Is there a canonical code deployment strategy for tornado-based web application deployment. Our current configuration is 4 tornado processes running behind NginX? (Our specific use case is behind EC2.)
We've currently got a solution that works well enough, whereby we launch the four tornado processes and save the PIDs to a file in /tmp/. Upon deploying new code, we run the following sequence via fabric:
We've taken some inspiration from this: http://agiletesting.blogspot.com/2009/12/deploying-tornado-in-production.html
Are there any other complete solutions out there?
We run Tornado+Nginx with supervisord as the supervisor.

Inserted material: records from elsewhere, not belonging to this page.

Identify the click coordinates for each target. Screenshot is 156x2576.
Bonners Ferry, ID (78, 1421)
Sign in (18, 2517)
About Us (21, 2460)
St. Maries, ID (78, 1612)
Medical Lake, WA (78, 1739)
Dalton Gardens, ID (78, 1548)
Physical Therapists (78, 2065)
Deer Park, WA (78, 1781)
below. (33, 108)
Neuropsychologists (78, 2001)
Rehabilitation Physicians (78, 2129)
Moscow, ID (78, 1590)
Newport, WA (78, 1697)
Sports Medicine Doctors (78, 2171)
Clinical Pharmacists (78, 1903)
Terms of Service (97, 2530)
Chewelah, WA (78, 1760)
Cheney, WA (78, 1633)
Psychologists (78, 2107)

Sample configuration (names changed)
[program:server]
process_name = server-%(process_num)s
command=/opt/current/vrun.sh /opt/current/app.py --port=%(process_num)s
stdout_logfile=/var/log/server/server.log
stderr_logfile=/var/log/server/server.err
numprocs = 6
numprocs_start = 7000
I've yet to find the "best" way to restart things, what I'll probably finally do is have Nginx have a "active" file which is updated letting HAProxy know that we're messing with configuration then wait a bit, swap things around, then re-enable everything.
We're using Capistrano (we've got a backlog task to move to Fabric), but instead of dealing with removing *.pyc files we symlink /opt/current to the release identifier.
I haven't deployed Tornado in production, but I've been playing with Gevent + Nginx and have been using Supervisord for process management - start/stop/restart, logging, monitoring - supervisorctl is very handy for this. Like I said, not a deployment solution, but maybe a tool worth using.